— What you should do —
Each line below should be restated exactly, with nothing dropped.

— Listed entries —

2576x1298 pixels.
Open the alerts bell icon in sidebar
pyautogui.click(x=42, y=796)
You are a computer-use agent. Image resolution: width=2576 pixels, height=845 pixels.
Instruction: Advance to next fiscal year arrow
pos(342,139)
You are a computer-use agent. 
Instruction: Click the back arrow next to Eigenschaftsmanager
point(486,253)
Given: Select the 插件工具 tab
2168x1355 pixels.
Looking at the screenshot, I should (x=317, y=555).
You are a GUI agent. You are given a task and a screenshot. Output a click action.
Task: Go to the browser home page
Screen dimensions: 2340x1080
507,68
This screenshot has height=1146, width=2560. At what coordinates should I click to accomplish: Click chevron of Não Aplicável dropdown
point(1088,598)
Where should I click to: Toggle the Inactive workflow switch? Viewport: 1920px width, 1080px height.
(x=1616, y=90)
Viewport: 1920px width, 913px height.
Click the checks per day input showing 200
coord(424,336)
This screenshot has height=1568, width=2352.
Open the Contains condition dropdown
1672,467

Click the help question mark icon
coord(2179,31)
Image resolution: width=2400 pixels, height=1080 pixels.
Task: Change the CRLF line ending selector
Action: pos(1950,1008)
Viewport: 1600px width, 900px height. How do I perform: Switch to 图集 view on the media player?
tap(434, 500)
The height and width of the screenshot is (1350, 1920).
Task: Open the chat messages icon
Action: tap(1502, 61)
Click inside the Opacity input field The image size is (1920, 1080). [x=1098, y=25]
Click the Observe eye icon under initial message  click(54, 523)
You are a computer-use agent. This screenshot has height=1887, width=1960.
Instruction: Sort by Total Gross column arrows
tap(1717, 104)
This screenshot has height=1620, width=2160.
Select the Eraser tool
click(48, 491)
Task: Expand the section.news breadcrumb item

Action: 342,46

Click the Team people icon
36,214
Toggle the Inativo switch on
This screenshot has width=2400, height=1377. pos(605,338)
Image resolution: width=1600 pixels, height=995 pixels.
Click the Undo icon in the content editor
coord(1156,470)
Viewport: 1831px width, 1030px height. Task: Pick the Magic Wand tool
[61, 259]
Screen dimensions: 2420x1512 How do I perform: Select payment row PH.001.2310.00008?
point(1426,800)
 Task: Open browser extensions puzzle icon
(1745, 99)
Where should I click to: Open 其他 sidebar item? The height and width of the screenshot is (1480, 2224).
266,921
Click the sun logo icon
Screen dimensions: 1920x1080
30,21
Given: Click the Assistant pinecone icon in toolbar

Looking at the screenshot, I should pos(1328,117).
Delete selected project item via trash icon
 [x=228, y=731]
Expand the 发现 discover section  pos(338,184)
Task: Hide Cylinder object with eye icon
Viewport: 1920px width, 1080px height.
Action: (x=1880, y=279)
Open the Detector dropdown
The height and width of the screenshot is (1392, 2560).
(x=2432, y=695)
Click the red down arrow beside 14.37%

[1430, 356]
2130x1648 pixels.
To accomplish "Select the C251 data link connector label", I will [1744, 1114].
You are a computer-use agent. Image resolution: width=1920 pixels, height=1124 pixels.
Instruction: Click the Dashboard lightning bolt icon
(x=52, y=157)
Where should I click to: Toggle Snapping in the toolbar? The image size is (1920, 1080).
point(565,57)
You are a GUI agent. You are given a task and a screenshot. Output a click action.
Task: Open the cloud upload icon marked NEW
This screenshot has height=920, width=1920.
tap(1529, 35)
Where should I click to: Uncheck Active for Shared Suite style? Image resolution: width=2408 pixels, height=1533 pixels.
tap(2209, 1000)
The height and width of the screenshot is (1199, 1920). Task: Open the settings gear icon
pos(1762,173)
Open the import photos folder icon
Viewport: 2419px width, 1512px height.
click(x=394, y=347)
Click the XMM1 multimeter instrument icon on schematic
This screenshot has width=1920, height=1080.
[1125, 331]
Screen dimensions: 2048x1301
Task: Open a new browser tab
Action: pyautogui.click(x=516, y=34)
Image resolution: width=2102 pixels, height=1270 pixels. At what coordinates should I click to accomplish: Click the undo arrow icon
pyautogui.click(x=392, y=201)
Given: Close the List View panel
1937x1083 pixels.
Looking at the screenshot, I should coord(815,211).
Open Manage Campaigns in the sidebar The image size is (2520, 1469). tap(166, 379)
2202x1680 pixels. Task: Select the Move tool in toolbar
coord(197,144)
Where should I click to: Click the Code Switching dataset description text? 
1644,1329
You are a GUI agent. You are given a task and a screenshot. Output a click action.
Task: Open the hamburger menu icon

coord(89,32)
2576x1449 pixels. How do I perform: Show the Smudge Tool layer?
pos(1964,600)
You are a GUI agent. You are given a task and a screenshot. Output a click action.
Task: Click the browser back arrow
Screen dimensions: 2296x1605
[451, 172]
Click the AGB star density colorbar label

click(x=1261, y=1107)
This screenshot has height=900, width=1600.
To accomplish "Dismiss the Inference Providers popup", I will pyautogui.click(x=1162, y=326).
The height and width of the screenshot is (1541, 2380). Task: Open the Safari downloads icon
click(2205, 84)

— Solution —
2576x1298 pixels.
Open the alerts bell icon in sidebar
pyautogui.click(x=42, y=796)
You are a computer-use agent. Image resolution: width=2576 pixels, height=845 pixels.
Instruction: Advance to next fiscal year arrow
pos(342,139)
You are a computer-use agent. 
Instruction: Click the back arrow next to Eigenschaftsmanager
point(486,253)
Given: Select the 插件工具 tab
2168x1355 pixels.
Looking at the screenshot, I should (x=317, y=555).
You are a GUI agent. You are given a task and a screenshot. Output a click action.
Task: Go to the browser home page
Screen dimensions: 2340x1080
507,68
This screenshot has height=1146, width=2560. At what coordinates should I click to accomplish: Click chevron of Não Aplicável dropdown
point(1088,598)
Where should I click to: Toggle the Inactive workflow switch? Viewport: 1920px width, 1080px height.
(x=1616, y=90)
Viewport: 1920px width, 913px height.
Click the checks per day input showing 200
coord(424,336)
This screenshot has height=1568, width=2352.
Open the Contains condition dropdown
1672,467

Click the help question mark icon
coord(2179,31)
Image resolution: width=2400 pixels, height=1080 pixels.
Task: Change the CRLF line ending selector
Action: pos(1950,1008)
Viewport: 1600px width, 900px height. How do I perform: Switch to 图集 view on the media player?
tap(434, 500)
The height and width of the screenshot is (1350, 1920).
Task: Open the chat messages icon
Action: tap(1502, 61)
Click inside the Opacity input field The image size is (1920, 1080). [x=1098, y=25]
Click the Observe eye icon under initial message  click(54, 523)
You are a computer-use agent. This screenshot has height=1887, width=1960.
Instruction: Sort by Total Gross column arrows
tap(1717, 104)
This screenshot has height=1620, width=2160.
Select the Eraser tool
click(48, 491)
Task: Expand the section.news breadcrumb item

Action: 342,46

Click the Team people icon
36,214
Toggle the Inativo switch on
This screenshot has width=2400, height=1377. pos(605,338)
Image resolution: width=1600 pixels, height=995 pixels.
Click the Undo icon in the content editor
coord(1156,470)
Viewport: 1831px width, 1030px height. Task: Pick the Magic Wand tool
[61, 259]
Screen dimensions: 2420x1512 How do I perform: Select payment row PH.001.2310.00008?
point(1426,800)
 Task: Open browser extensions puzzle icon
(1745, 99)
Where should I click to: Open 其他 sidebar item? The height and width of the screenshot is (1480, 2224).
266,921
Click the sun logo icon
Screen dimensions: 1920x1080
30,21
Given: Click the Assistant pinecone icon in toolbar

Looking at the screenshot, I should pos(1328,117).
Delete selected project item via trash icon
 [x=228, y=731]
Expand the 发现 discover section  pos(338,184)
Task: Hide Cylinder object with eye icon
Viewport: 1920px width, 1080px height.
Action: (x=1880, y=279)
Open the Detector dropdown
The height and width of the screenshot is (1392, 2560).
(x=2432, y=695)
Click the red down arrow beside 14.37%

[1430, 356]
2130x1648 pixels.
To accomplish "Select the C251 data link connector label", I will [1744, 1114].
You are a computer-use agent. Image resolution: width=1920 pixels, height=1124 pixels.
Instruction: Click the Dashboard lightning bolt icon
(x=52, y=157)
Where should I click to: Toggle Snapping in the toolbar? The image size is (1920, 1080).
point(565,57)
You are a GUI agent. You are given a task and a screenshot. Output a click action.
Task: Open the cloud upload icon marked NEW
This screenshot has height=920, width=1920.
tap(1529, 35)
Where should I click to: Uncheck Active for Shared Suite style? Image resolution: width=2408 pixels, height=1533 pixels.
tap(2209, 1000)
The height and width of the screenshot is (1199, 1920). Task: Open the settings gear icon
pos(1762,173)
Open the import photos folder icon
Viewport: 2419px width, 1512px height.
click(x=394, y=347)
Click the XMM1 multimeter instrument icon on schematic
This screenshot has width=1920, height=1080.
[1125, 331]
Screen dimensions: 2048x1301
Task: Open a new browser tab
Action: pyautogui.click(x=516, y=34)
Image resolution: width=2102 pixels, height=1270 pixels. At what coordinates should I click to accomplish: Click the undo arrow icon
pyautogui.click(x=392, y=201)
Given: Close the List View panel
1937x1083 pixels.
Looking at the screenshot, I should coord(815,211).
Open Manage Campaigns in the sidebar The image size is (2520, 1469). tap(166, 379)
2202x1680 pixels. Task: Select the Move tool in toolbar
coord(197,144)
Where should I click to: Click the Code Switching dataset description text? 
1644,1329
You are a GUI agent. You are given a task and a screenshot. Output a click action.
Task: Open the hamburger menu icon

coord(89,32)
2576x1449 pixels. How do I perform: Show the Smudge Tool layer?
pos(1964,600)
You are a GUI agent. You are given a task and a screenshot. Output a click action.
Task: Click the browser back arrow
Screen dimensions: 2296x1605
[451, 172]
Click the AGB star density colorbar label

click(x=1261, y=1107)
This screenshot has height=900, width=1600.
To accomplish "Dismiss the Inference Providers popup", I will pyautogui.click(x=1162, y=326).
The height and width of the screenshot is (1541, 2380). Task: Open the Safari downloads icon
click(2205, 84)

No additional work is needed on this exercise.